Élections: l’Allemagne garde le cap

jeudi, 14.09.2017

Les élections générales ne devraient pas sensiblement modifier l’avenir de l’Europe.

Nadège Dufossé*

Le 24 septembre prochain, l’issue la plus probable est la poursuite d’une politique proche de celle mise en place ces dernières années. Selon les différentes coalitions envisagées, les réductions d’impôt attendues auront un impact positif, bien que limité, sur l’économie. La bonne nouvelle est que l’agenda européen devrait progresser favorablement au cours des quatre prochaines années. 

Angela Merkel devrait conserver son statut de chancelière fédérale de l’Allemagne pour les quatre années à venir. Les sondages actuels font état d’une nette avance pour elle et son parti chrétien-démocratique (CDU/CSU) qui devrait conserver sa première place dans le pays. Néanmoins, six partis (contre quatre en 2013) devraient entrer au Bundestag, et il faudra former une coalition pour sécuriser une majorité au Parlement. À l’approche du vote dans deux semaines, l’entente la plus probable reste la poursuite de la «Grande coalition» avec le parti social-démocrate (SPD) ou la création d’une nouvelle alliance avec le parti libéral-démocrate (FDP) et les Verts.

Dans tous les cas, l’ensemble des principaux partis propose un programme pro-européen et un allègement d’impôt rendu possible grâce à l’excédent budgétaire du pays. À l’issue des élections, les négociations sur une éventuelle coalition devraient s’étaler sur plusieurs semaines et aboutir à un compromis quant à sa mise en application. 

Peu de risque politique

L’agenda politique européen du prochain gouvernement allemand devrait inclure une politique de défense commune, la création d’un Fonds monétaire européen, la mise en place probable d’un Ministère des finances européen ainsi que l’adoption d’une ligne dure à l’égard des négociations entourant le Brexit. 
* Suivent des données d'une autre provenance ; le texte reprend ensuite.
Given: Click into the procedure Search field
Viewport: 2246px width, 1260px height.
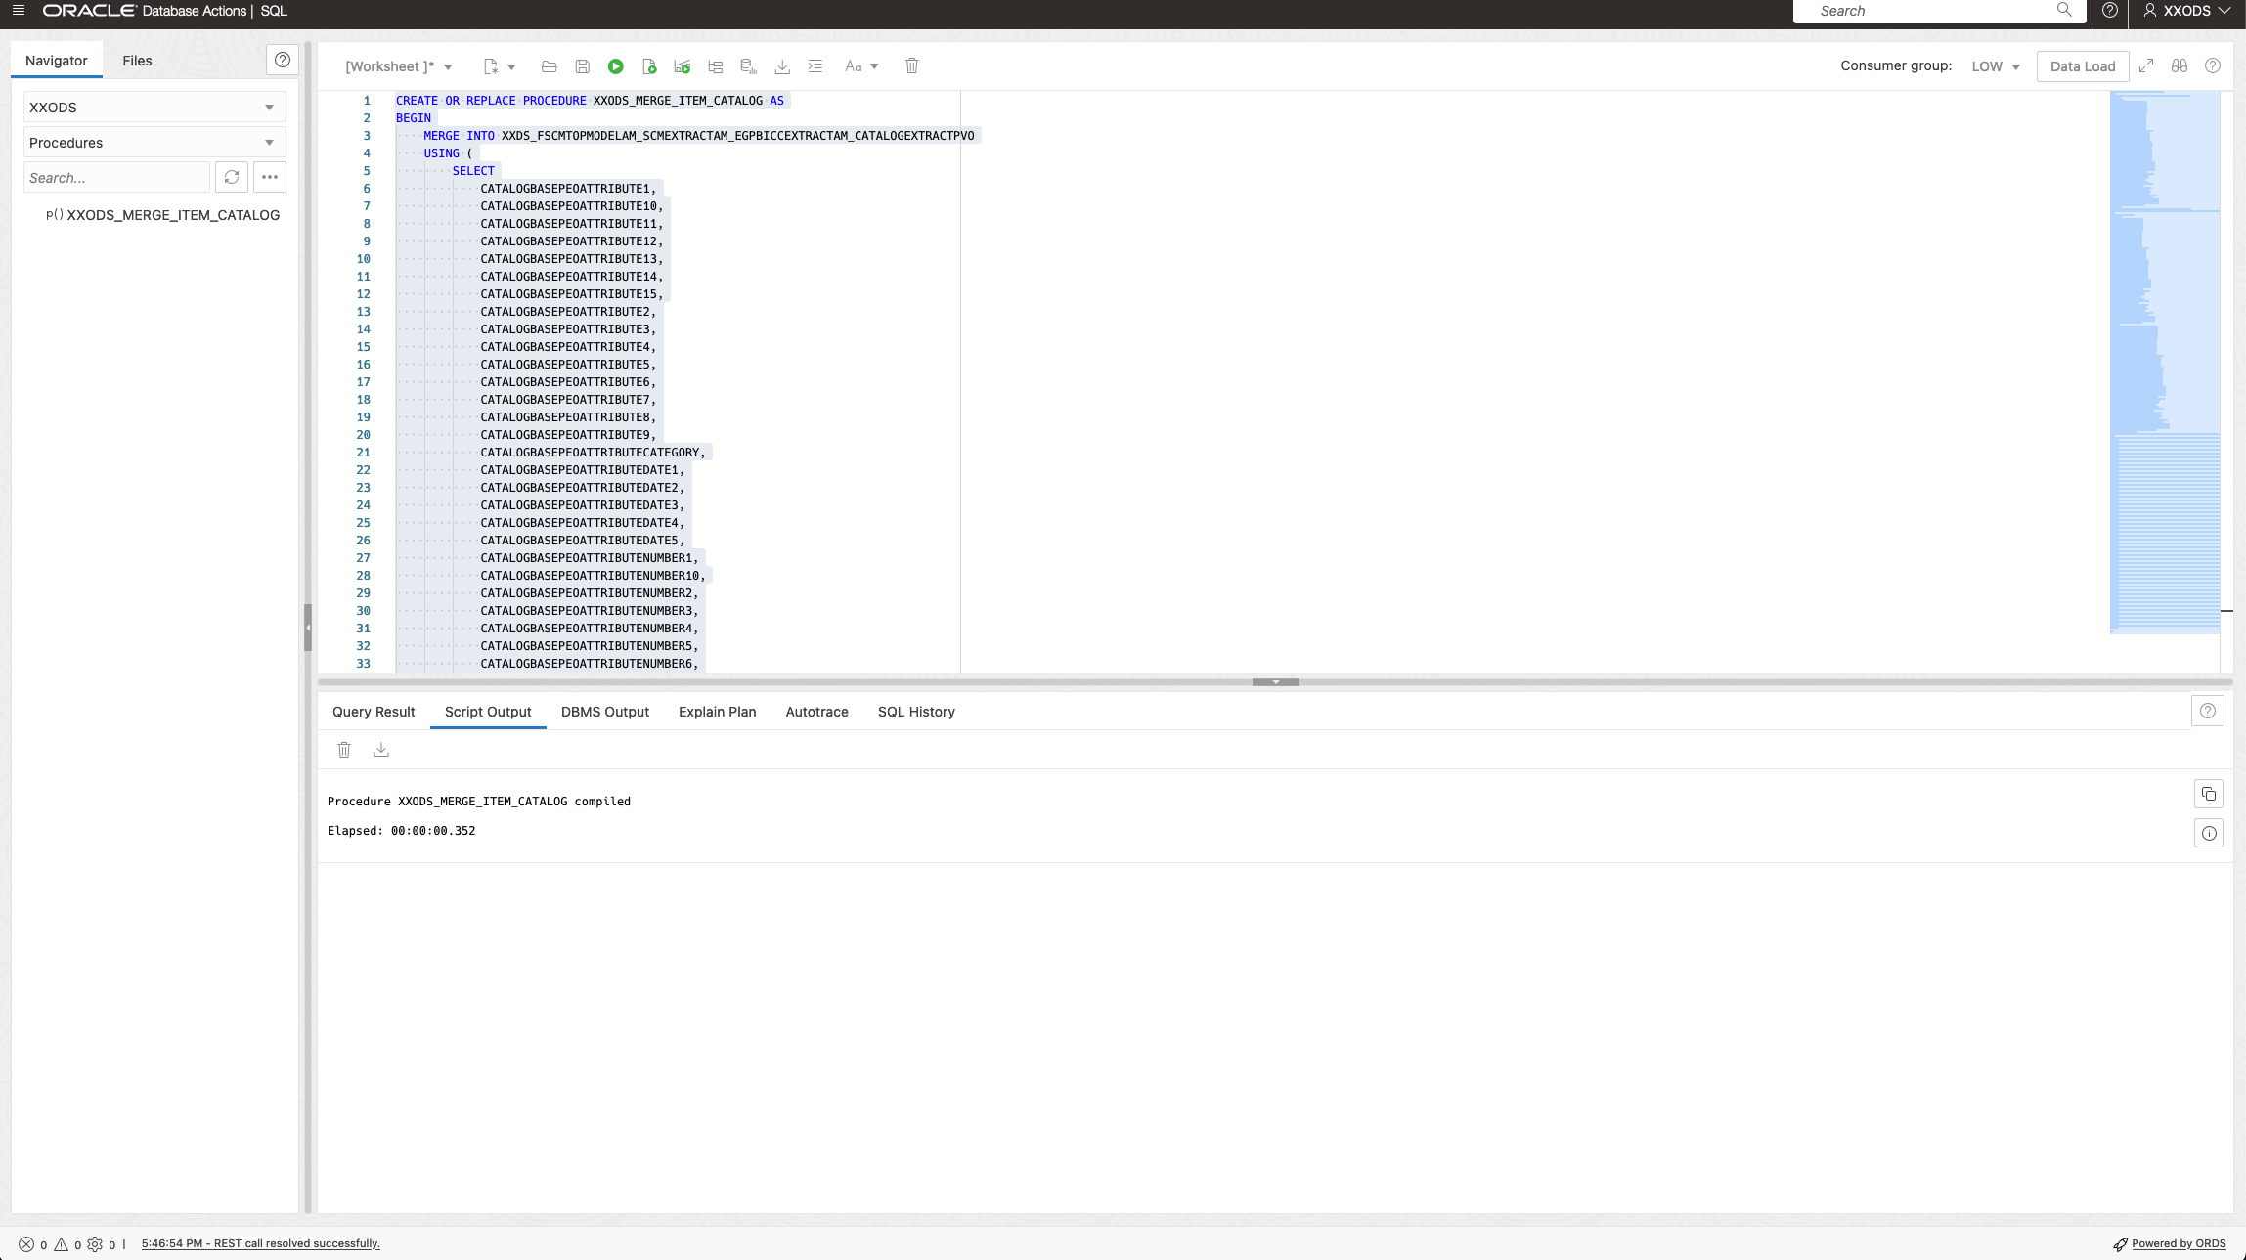Looking at the screenshot, I should (x=115, y=177).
Si l’impact devrait être limité à court terme, les élections allemandes devraient se révéler positives pour les marchés à plus long terme. 

Contrairement aux élections effectuées dans d’autres grands pays au cours des douze derniers mois, aucun des partis principaux ne prône une sortie de l’Union européenne, une baisse de la couverture sociale ou la construction d’un mur à la frontière d’un (État) voisin. Bref, le risque politique ne devrait pas augmenter à l’issue de ces élections. A moyen terme, les actifs européens, y compris l’euro, devraient profiter de cette stabilité.